--- EXERCISE PASSAGE Enclosed Below ---

Open Source

DeepSeek V4 Pro runs locally on Epyc workstation with Q4 quantization

A Reddit user achieves 8.6 t/s generation on a single RTX PRO 6000 Max-Q GPU.

Deep Dive

A Reddit user (u/phm) shared a successful local deployment of DeepSeek V4 Pro, a large language model, running on a high-end workstation. The setup leveraged a community-modified version of llama.cpp with CUDA support (based on work by u/antirez) and the Q4_K_M quantization format to fit the model into available memory. The hardware included an AMD Epyc Genoa 9374F CPU, 12×96GB of system RAM, and a single NVIDIA RTX PRO 6000 Blackwell Max-Q Workstation Edition GPU with 97,247 MiB of VRAM. After loading the quantized model, the user reported a prompt processing speed of 12.2 tokens per second and a generation speed of 8.6 tokens per second. The memory breakdown showed approximately 92,472 MiB used on the GPU for the model itself, plus overhead for context and compute buffers.

While DeepSeek V4 Pro is not an official release from DeepSeek (the company's latest public model is DeepSeek-V3), the community has adopted the naming convention for what appears to be an improved variant. The model's response to a simple query identified itself as 'DeepSeek, an AI assistant created by the Chinese company DeepSeek' with a knowledge cutoff of May 2025 and a 1M token context window — specs consistent with DeepSeek-V3 but labeled as V4 in the Reddit post. The successful local inference on a single high-end GPU (albeit one with 97GB VRAM) showcases the growing capability of open-source tools to run frontier-level LLMs outside the cloud, though the hardware requirements remain steep for most individuals.

Key Points
  • Model: DeepSeek V4 Pro quantized to Q4_K_M, running on llama.cpp with CUDA support.
  • Hardware: Single RTX PRO 6000 Blackwell Max-Q (97 GB VRAM) on Epyc Genoa 9374F workstation.
  • Performance: 12.2 t/s prompt speed, 8.6 t/s generation, using ~92.5 GB GPU memory for the model.

Why It Matters

Local inference of large models is becoming practical on high-end workstations, reducing reliance on cloud APIs.

--- End of Enclosed EXERCISE PASSAGE ---
--- GIVEN DATA Enclosed Below ---

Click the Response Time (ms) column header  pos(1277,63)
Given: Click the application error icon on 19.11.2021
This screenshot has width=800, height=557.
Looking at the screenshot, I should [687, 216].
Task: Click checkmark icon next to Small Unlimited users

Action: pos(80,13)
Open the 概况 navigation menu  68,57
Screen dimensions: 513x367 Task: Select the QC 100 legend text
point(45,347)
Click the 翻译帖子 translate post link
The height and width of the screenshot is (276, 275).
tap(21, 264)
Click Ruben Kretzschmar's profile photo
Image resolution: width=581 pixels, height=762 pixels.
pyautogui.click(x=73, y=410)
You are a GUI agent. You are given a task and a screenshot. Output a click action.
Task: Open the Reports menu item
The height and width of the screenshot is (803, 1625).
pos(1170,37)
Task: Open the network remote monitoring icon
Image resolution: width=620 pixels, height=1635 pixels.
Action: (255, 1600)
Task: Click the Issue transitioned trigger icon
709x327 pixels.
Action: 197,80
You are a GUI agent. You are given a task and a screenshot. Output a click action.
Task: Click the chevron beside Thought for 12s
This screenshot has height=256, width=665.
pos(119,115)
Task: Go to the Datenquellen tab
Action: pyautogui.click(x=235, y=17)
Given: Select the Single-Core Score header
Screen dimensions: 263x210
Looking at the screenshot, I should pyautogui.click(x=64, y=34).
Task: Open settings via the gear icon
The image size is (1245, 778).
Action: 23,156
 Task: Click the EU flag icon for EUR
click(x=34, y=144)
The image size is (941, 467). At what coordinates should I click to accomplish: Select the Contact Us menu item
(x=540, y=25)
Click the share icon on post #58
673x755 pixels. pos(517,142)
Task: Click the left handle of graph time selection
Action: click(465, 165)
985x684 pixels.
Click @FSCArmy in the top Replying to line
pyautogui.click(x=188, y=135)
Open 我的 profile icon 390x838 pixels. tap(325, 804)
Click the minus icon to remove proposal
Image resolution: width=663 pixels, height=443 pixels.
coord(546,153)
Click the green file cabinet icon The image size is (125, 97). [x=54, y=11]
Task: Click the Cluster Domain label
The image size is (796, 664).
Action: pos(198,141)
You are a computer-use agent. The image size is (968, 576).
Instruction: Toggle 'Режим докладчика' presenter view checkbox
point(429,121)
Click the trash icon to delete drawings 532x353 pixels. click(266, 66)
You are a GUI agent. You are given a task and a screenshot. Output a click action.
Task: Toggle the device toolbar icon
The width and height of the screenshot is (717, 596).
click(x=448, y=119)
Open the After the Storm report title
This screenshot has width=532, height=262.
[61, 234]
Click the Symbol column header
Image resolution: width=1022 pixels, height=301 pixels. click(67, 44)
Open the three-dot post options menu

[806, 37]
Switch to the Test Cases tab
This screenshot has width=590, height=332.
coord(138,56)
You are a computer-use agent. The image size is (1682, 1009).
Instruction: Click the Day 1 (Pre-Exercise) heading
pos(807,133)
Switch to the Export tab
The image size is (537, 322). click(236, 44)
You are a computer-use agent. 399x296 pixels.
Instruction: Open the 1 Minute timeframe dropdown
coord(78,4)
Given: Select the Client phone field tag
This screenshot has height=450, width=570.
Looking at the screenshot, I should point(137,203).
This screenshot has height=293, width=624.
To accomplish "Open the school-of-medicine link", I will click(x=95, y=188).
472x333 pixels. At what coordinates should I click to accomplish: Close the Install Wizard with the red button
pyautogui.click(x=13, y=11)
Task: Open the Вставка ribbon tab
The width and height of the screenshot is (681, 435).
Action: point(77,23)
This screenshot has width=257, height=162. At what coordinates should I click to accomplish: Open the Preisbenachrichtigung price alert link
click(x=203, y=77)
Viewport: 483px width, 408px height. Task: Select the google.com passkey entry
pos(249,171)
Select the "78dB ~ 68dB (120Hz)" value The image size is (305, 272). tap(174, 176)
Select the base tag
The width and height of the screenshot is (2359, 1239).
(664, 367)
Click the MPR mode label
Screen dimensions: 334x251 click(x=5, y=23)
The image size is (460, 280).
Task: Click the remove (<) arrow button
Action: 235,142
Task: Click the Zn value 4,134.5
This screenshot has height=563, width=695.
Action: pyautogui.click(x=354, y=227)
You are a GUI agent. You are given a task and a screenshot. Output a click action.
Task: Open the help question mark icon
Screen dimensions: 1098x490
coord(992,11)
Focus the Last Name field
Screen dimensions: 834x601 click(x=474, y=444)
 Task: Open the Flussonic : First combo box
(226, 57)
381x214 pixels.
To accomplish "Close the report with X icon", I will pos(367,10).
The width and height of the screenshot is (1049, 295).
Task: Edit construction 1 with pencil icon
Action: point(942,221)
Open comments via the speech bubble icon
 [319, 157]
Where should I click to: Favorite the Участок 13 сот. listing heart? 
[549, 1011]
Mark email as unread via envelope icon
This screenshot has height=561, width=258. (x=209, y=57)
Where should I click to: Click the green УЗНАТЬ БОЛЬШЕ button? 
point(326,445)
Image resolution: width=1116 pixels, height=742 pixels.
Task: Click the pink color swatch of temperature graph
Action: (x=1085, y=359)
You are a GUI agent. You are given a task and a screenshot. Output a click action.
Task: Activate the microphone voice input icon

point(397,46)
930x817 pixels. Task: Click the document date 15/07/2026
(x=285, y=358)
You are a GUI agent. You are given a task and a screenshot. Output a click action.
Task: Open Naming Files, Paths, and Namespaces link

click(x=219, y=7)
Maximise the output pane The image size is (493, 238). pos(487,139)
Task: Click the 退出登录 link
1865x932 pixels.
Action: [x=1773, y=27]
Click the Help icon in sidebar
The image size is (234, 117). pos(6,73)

--- End of Enclosed GIVEN DATA ---

■ EXERCISES
1) In the DeepSeek V4 Pro article, which quantization format was used to fit the model into memory?
2) Turn the DeepSeek V4 Pro article's paragraph beginning "A Reddit user (u/phm) shared" into a short bulleted list that keeps its main facts.
3) Do these statements agree with the DeepSeek V4 Pro article? Answer yes or no for each, and quote the words that decide it.
(a) The GPU had 97,247 MiB of VRAM.
(b) The setup used two GPUs.
(c) The generation speed was 12.2 tokens per second.
The entries are separate material and are unrelated to the DeepSeek V4 Pro article.

■ WRITTEN RESPONSES
1) Q4_K_M

2)
- Reddit user u/phm ran DeepSeek V4 Pro, a large language model, locally on a high-end workstation.
- Software: a community-modified llama.cpp with CUDA support, based on work by u/antirez, and the Q4_K_M quantization format.
- Hardware: AMD Epyc Genoa 9374F CPU, 12×96GB of system RAM, and one NVIDIA RTX PRO 6000 Blackwell Max-Q Workstation Edition GPU with 97,247 MiB of VRAM.
- Speed: 12.2 tokens per second for prompt processing and 8.6 tokens per second for generation.
- GPU memory: about 92,472 MiB for the model, plus overhead for context and compute buffers.

3)
(a) Yes: "a single NVIDIA RTX PRO 6000 Blackwell Max-Q Workstation Edition GPU with 97,247 MiB of VRAM"
(b) No: "Single RTX PRO 6000 Blackwell Max-Q (97 GB VRAM) on Epyc Genoa 9374F workstation"
(c) No: "a generation speed of 8.6 tokens per second"